AGAINST the odds, Nigeria has succeeded in carrying out a mostly peaceful presidential election. The campaign was marked by bitter, divisive and sometimes hateful rhetoric which left little hope that the contest would end without violence.

In elections in 2011, at least 800 people died as a result of violent protests and riots sparked by the rejection of the results. So far, such carnage has been avoided. Goodluck Jonathan ceded victory to his opponent Muhammadu Buhari, who is now the president-elect.

This good news should not obliterate the deep problems that bedevil Nigeria, including the Boko Haram insurgency in the northeast that is spilling across Nigeria’s borders, communal violence, corruption and impunity for crimes by Nigerian security forces.

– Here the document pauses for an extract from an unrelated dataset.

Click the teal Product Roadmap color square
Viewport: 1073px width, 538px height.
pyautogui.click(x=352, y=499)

The test for Buhari will be to address these challenges in full respect of human rights. Buhari comes to power with questionable human rights credentials. He was the head of a military government that toppled the civilian administration of President Shehu Shagari in December 1983. His previous period as leader was marked by arbitrary arrests, restrictions on freedom of expression and the press, and retroactive criminal laws.

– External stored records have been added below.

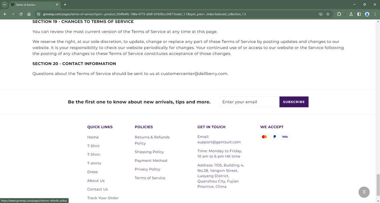Click the tracking protection eye icon
The height and width of the screenshot is (203, 380).
321,14
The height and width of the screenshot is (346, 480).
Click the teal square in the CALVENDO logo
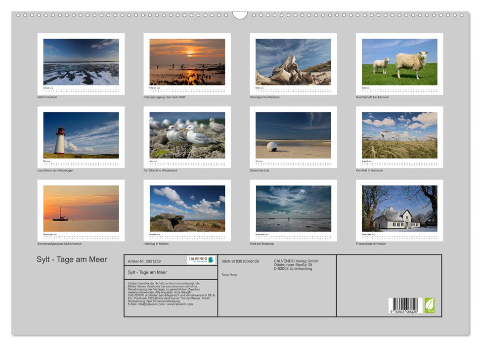click(x=210, y=260)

One of the surest ways for Buhari to demonstrate his evolution from a military ruler to a democratically elected president is to place respect for human rights at the centre of his administration’s agenda.

He should start by making respect for human rights and humanitarian law a central pillar of military operations against Boko Haram. During his election campaign, Buhari vowed to defeat the Boko Haram threat. Standing with victims and holding Boko Haram to account for its brutal crimes is important but not a sufficient answer to the crisis. Nigerian security forces also need to be reined in.

According to witness interviews and media monitoring by Human Rights Watch, Boko Haram attacks are believed to have left at least 8,000 civilians dead since 2009 and more than one million people displaced. In response to Boko Haram attacks, Nigerian security forces have often used excessive force. Hundreds of men and boys have been rounded up, detained in inhumane conditions, and in some cases physically abused because they were suspected of supporting Boko Haram. Some were executed. Many others have disappeared, and security forces have burned civilian homes. Buhari should immediately stop such abuses by Nigerian security forces, ensure future operations comply with human rights and humanitarian law, order credible investigations of past crimes, and ensure that those responsible, including commanders, are held to account.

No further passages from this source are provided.